Study: antioxidants won't extend your life
www.chinaview.cn 2007-02-28 09:32:53

Antioxidant vitamins has long been regarded as panacea to slow the aging process. But a most comprehensive study of the popular supplements may smash the miraculous images these pills have, said Wednesday's issue of the Journal of the American Medical Association.
    BEIJING, Feb. 28 (Xinhuanet) -- Antioxidant vitamins has long been regarded as panacea to slow the aging process. But a most comprehensive study of the popular supplements may smash the miraculous images these pills have, said Wednesday's issue of the Journal of the American Medical Association.

    According to the analysis of separate studies on thousands of people, no evidence was found that taking beta carotene, vitamin A or vitamin E extends lifespan and, in fact, the supplements increase the likelihood of dying by about 5 percent. Vitamin C and selenium appeared to have no impact on longevity.

    Based on the findings, published in the journal, the researchers warned that consumers should be cautious about taking supplements containing the nutrients.

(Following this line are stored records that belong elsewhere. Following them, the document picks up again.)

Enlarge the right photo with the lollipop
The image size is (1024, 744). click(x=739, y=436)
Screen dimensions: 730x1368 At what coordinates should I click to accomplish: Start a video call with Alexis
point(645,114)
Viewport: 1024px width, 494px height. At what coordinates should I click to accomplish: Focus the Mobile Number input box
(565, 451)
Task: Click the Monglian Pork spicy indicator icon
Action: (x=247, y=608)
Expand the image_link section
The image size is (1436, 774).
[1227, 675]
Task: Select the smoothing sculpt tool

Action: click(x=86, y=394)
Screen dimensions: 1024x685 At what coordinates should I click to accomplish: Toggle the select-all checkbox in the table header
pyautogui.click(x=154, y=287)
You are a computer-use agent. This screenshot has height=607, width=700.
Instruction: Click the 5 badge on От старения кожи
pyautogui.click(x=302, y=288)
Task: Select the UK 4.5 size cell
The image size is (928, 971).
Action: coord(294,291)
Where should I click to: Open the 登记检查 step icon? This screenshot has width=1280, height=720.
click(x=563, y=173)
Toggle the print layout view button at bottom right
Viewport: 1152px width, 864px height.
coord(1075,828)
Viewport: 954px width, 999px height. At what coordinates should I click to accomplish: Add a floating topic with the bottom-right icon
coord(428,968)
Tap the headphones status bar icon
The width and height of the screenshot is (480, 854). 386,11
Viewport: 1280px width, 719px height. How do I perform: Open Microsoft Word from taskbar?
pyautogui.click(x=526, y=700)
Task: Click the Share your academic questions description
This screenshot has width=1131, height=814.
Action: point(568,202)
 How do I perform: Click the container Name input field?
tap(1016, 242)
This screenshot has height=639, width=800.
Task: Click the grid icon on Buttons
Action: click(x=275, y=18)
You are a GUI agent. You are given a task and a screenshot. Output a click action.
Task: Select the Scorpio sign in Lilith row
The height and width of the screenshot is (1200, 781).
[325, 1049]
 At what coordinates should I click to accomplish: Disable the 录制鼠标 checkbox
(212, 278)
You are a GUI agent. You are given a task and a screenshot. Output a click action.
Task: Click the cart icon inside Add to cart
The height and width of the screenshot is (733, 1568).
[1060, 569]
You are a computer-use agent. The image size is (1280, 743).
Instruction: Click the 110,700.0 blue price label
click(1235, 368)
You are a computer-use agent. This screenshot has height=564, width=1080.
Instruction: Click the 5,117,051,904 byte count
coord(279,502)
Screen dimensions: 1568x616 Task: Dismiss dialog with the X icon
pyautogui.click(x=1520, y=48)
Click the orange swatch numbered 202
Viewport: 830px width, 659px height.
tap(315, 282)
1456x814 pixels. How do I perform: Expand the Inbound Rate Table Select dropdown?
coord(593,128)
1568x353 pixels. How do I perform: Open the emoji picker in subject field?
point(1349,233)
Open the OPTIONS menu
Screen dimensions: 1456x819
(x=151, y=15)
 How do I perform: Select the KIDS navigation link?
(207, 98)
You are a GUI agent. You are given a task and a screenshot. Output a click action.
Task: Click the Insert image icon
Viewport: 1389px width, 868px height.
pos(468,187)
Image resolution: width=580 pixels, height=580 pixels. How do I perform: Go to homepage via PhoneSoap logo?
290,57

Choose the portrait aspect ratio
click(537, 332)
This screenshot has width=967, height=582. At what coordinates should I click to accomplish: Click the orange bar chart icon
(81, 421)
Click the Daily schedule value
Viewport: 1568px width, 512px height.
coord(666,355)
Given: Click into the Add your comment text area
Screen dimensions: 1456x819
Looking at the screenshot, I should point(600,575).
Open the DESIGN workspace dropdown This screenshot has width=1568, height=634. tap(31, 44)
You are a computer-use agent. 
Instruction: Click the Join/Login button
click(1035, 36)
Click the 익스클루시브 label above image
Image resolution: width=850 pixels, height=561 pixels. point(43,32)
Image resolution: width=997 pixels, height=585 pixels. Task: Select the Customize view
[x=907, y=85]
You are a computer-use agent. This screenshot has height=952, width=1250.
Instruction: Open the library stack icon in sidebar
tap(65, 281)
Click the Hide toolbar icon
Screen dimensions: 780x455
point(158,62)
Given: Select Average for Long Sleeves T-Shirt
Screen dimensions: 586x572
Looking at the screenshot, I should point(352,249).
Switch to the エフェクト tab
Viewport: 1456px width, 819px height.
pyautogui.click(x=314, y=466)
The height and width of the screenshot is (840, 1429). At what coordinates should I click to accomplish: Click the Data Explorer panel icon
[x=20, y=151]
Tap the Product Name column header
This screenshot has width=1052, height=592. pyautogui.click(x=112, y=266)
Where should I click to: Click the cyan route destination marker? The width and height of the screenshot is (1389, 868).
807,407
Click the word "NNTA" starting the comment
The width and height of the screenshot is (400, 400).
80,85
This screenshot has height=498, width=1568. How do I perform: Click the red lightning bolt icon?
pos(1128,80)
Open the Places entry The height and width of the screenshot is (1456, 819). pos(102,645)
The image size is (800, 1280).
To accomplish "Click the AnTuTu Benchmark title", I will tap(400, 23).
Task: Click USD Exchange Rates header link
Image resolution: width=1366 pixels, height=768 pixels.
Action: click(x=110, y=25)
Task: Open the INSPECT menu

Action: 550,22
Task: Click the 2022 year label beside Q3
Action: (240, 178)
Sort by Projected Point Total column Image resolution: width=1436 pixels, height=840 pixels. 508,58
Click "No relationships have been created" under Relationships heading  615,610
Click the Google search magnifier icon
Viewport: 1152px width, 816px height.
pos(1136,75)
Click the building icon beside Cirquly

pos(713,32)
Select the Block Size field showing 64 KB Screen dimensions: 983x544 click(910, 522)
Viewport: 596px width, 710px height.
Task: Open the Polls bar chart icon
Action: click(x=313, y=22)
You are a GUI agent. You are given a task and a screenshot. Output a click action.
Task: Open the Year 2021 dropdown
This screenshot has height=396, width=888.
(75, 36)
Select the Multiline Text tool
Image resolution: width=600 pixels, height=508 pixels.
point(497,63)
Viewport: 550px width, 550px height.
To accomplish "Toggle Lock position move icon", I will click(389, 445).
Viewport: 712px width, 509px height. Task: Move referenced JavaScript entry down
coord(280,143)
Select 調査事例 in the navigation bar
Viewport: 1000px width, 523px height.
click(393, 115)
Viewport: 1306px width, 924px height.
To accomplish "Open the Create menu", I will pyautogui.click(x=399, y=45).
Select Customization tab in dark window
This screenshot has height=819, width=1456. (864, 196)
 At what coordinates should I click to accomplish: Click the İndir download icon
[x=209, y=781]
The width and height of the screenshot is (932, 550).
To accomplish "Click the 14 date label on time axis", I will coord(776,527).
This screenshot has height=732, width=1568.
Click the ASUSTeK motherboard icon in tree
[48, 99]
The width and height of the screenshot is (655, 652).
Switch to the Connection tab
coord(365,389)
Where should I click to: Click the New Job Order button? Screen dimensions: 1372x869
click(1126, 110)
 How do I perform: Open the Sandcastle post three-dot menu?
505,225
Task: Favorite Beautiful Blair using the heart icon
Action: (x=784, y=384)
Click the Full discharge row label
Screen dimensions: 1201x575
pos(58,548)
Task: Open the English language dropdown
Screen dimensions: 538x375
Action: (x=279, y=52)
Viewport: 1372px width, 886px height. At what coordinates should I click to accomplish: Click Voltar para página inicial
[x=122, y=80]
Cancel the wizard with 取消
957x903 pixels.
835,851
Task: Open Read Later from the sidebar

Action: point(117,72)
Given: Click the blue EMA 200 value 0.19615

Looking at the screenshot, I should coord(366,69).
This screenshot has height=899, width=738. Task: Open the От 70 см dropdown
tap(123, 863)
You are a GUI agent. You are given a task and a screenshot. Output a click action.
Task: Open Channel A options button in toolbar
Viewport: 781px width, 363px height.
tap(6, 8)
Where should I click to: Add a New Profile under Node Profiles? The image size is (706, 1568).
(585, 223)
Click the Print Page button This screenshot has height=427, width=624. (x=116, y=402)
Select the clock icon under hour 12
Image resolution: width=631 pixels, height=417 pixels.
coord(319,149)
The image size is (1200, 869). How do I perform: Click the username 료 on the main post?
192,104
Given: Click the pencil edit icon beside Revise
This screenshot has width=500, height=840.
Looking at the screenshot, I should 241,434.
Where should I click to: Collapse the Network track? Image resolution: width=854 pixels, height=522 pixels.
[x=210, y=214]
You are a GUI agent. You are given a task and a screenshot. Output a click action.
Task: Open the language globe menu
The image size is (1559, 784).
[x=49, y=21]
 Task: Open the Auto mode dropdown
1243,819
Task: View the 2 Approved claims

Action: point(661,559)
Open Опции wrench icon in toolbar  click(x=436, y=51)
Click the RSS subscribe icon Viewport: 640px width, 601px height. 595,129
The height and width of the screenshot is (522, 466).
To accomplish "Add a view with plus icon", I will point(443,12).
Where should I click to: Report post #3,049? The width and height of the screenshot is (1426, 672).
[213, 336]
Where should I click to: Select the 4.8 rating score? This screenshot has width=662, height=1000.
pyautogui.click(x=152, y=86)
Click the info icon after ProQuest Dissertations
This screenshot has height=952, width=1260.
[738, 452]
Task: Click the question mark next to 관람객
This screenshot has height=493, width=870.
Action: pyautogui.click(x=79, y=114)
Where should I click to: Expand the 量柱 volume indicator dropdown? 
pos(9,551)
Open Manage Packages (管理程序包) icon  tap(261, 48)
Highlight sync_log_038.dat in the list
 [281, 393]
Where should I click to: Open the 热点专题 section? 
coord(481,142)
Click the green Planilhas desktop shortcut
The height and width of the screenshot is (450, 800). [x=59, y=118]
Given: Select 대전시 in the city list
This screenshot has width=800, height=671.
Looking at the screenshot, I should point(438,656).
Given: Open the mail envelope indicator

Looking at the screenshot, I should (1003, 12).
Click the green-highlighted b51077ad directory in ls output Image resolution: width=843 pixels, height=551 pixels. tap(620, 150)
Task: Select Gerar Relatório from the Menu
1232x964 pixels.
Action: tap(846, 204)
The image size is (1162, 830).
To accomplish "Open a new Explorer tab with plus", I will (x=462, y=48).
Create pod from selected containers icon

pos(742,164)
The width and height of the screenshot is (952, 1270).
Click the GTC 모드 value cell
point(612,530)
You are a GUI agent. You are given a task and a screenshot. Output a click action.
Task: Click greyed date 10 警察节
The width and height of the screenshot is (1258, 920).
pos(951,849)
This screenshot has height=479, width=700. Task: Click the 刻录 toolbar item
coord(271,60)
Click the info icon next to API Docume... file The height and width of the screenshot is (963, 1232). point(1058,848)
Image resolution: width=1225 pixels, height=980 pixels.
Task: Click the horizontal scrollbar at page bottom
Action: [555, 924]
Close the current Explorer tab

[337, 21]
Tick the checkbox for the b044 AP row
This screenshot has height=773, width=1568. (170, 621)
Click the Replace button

    "The main message is that prevention by beta carotene, vitamin A and vitamin E cannot be recommended. These three antioxidant supplements may increase mortality," said the study's senior author, Dr. Christian Gluud of Copenhagen University Hospital.

    Some other experts believed the study supports the theory that antioxidants work only when they are in food rather than pills.

    People tend to take vitamins to stay healthy. At least 150 million Americans regularly take dietary supplements that often include antioxidants.

    Some experts and representatives of the vitamin industry disputed the findings, criticizing that the seperate studies were too diverse to pool together.